Thursday, August 02, 2012

120-200 A.D.: Galen wonders what causes asthma

Galen (About 120-200 AD)
Claudius Galen of Pergamum was a Greco-Roman physician who lived from about 120-200 AD, or about 500 years after Hippocrates. Galen was the first known physician to ask the question:  What causes asthma?

His father, Nico, made sure he received the best education in philosophy and medicine.  By the time he was seventeen:(1, page 149)
"He was placed as a student at the Asclepion of Pergamus, under Satyrius, the pupil and successor of Quintus; and in the course of his studies had the advantage of instruction from Stratonicus, a Hippocratic rationalist, and from AEschrion, an emperic."  
After his dad died he studied philosophy, and later medicine at the "still most celebrated school of medicine" at Alexandria, Egypt.  (1, page 149)  He also traveled to Greece, Asia and Italy "justly regarding such a course as essential to an accomplished physician.  (2, page 77)    
He became an eclectic physician, meaning he incorporated the best ideas of both schools of medicine: dogmatism and empiricism.
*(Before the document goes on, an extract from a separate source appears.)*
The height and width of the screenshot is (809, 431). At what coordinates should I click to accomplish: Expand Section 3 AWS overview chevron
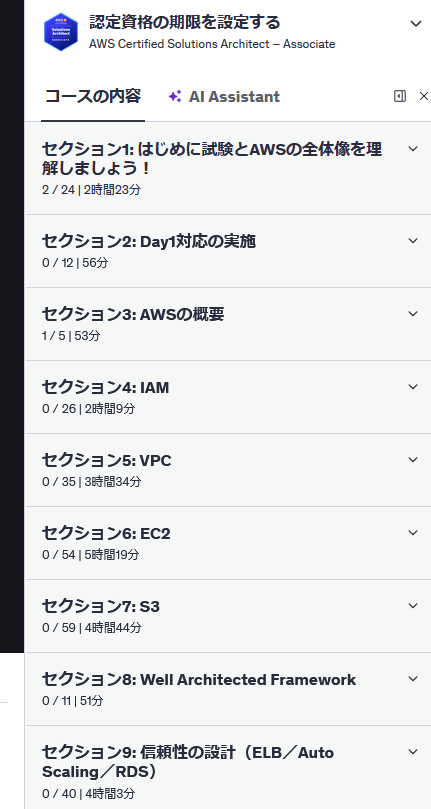(x=412, y=314)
From Stratonicus he learned to appreciate the theories of Empedocles, Hippocrates and Aretaeus.  From Aeschrion he learned to temper speculation in lieu of experience.  Many credit him with giving birth to experimentalism, or rationalism.  

Like Aretaeus, he believed a vital force called pneuma was inhaled, stored in the heart, and circulated through the body by the vessels.  He believed sickness was caused by a disturbance of the pneuma that could be detected by the pulse. 

He believed in the four elements of Empedocles: fire, air, earth and water.  And that from these were derived the four qualities of the body:  hot, cold, dry and humid.  Imbalances of these resulted in an increase or decreases in one of the four humors described by Hippocrates: (1, page 164)

                                          The Four Humors of Hippocrates                           
Latin Name
Modern Name
Qualities
Personality/Temperment
Haima
Blood
Red, Hot, Moist
Sanuine
Phlegm
Phlegm
Cold, Humid
Phlegmatic
Choli
Yellow Bile
Hot, Dry
Choleric
Melanchia
Black Bile
Cold, Dry
Melancholy


According to Hippocrates which ever of the humors is dominant in a given person will determine that person's personality, as noted in the fourth column of the graph (I will write about these personalities in an upcoming post).  Similarly, an imbalance of any one of these humors (increase or decrease) results in a disease.  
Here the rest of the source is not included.